*Your objective*:
Please turn the part of the rows that opens with the line containing "Given: Click the tmp" and closes with the line containing "Action: pyautogui.click(x=120, y=598)", both lines included, into a numbered list. Leave out any blank lines.

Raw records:
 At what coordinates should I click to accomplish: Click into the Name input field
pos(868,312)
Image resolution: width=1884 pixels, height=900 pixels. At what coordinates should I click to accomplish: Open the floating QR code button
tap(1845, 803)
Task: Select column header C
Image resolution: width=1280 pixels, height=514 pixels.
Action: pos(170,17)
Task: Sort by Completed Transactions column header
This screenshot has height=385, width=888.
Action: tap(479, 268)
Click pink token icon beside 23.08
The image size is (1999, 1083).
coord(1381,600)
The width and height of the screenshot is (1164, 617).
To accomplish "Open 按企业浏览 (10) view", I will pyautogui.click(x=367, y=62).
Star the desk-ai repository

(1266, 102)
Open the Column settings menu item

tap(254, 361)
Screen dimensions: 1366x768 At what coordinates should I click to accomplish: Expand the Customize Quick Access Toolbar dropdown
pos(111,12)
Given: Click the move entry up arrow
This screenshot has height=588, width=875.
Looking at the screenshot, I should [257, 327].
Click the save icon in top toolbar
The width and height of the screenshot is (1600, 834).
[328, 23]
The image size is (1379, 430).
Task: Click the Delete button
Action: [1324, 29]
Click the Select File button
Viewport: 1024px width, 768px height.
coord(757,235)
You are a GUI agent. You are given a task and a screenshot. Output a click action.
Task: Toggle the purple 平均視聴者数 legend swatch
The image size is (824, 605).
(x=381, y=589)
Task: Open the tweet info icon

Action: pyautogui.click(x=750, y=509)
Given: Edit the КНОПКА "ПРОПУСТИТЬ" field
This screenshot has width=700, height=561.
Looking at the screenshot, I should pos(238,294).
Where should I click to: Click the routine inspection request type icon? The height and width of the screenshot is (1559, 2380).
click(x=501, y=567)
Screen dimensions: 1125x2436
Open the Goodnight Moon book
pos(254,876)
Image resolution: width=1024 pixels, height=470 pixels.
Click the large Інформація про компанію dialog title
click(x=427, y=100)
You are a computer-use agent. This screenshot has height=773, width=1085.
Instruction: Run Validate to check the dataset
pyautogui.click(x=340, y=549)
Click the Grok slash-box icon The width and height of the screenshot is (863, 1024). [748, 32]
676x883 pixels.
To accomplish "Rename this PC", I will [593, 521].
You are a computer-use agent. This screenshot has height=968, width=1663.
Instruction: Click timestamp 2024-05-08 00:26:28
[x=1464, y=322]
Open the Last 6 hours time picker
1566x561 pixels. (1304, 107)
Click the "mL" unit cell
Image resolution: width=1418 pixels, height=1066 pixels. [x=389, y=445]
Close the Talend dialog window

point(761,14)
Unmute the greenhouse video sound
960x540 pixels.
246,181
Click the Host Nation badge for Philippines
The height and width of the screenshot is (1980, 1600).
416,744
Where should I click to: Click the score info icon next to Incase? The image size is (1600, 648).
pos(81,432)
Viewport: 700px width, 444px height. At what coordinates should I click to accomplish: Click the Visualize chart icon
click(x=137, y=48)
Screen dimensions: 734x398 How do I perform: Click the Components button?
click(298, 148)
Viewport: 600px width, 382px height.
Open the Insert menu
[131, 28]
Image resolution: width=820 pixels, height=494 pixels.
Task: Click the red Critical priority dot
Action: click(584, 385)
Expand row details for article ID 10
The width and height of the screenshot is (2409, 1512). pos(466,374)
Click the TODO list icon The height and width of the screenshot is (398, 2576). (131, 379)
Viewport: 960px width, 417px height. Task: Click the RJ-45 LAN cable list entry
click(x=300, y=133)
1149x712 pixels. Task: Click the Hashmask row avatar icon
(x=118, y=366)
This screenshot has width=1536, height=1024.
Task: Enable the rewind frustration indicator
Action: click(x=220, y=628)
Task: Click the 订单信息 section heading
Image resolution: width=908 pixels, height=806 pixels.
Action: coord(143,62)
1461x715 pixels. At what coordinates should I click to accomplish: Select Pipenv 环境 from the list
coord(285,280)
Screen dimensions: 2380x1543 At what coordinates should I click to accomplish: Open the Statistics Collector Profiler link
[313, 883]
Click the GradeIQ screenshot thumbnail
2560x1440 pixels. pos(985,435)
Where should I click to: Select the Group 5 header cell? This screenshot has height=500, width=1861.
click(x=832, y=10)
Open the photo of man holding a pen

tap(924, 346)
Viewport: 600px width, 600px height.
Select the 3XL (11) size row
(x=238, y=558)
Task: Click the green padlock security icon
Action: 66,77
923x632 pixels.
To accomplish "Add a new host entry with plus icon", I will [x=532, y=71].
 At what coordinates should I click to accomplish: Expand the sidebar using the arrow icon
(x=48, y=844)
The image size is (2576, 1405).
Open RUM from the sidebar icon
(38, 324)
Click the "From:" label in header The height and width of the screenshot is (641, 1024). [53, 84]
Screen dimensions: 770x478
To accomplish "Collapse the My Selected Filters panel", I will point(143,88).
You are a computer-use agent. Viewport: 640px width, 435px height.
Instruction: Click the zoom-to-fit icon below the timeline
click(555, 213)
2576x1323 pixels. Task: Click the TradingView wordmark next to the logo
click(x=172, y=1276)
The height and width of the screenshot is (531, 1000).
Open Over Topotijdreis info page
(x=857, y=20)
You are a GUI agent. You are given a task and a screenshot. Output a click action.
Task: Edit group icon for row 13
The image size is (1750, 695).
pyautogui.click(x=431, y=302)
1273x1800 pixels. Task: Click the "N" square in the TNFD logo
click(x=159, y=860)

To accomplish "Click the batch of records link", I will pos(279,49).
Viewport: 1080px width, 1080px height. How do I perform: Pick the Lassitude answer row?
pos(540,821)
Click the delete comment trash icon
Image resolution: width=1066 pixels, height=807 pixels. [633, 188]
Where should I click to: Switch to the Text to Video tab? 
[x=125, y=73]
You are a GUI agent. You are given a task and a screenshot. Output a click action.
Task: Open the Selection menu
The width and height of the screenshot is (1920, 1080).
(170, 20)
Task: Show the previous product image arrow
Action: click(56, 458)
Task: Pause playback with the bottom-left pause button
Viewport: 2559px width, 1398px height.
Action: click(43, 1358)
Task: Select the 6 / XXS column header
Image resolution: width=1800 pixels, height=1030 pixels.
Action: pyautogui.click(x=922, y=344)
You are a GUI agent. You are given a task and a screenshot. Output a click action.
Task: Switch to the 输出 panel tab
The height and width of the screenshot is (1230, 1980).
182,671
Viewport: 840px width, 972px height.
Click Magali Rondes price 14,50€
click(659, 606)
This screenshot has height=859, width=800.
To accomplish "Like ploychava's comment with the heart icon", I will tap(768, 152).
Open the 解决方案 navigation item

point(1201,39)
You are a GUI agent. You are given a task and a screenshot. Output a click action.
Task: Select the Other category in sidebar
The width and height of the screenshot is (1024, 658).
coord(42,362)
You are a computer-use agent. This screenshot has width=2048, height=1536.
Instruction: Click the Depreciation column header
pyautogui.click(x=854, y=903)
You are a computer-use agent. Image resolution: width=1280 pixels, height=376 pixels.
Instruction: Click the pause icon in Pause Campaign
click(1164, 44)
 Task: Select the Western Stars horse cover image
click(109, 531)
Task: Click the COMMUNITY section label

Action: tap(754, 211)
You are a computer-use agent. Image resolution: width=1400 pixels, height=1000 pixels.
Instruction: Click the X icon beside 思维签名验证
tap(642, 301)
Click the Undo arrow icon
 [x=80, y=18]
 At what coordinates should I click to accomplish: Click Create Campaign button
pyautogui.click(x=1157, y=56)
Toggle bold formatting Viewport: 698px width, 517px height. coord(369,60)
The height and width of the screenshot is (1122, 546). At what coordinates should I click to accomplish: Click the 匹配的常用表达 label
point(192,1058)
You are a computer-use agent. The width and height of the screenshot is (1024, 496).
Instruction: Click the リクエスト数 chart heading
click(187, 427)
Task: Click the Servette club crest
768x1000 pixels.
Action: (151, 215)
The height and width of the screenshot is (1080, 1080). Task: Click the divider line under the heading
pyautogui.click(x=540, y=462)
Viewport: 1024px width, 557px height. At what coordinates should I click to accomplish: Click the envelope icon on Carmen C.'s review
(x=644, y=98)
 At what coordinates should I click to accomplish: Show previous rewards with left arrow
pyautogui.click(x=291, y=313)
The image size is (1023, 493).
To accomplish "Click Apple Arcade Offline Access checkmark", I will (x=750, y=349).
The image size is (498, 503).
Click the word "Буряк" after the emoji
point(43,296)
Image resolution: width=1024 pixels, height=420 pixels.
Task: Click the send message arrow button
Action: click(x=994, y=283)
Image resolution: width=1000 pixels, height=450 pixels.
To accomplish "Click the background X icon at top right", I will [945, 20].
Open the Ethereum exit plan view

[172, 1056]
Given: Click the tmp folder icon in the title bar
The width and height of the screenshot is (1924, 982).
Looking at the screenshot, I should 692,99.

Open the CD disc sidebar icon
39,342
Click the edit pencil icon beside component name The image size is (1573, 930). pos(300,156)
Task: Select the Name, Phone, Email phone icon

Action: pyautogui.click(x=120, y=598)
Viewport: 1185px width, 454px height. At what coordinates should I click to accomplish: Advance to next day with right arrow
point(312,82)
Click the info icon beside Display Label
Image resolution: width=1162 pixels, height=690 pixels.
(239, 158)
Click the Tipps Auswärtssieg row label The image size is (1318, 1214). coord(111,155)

*Correct answer*:
1. Given: Click the tmp folder icon in the title bar
2. The width and height of the screenshot is (1924, 982).
3. Looking at the screenshot, I should 692,99.
4. Open the CD disc sidebar icon
5. 39,342
6. Click the edit pencil icon beside component name The image size is (1573, 930). pos(300,156)
7. Task: Select the Name, Phone, Email phone icon
8. Action: pyautogui.click(x=120, y=598)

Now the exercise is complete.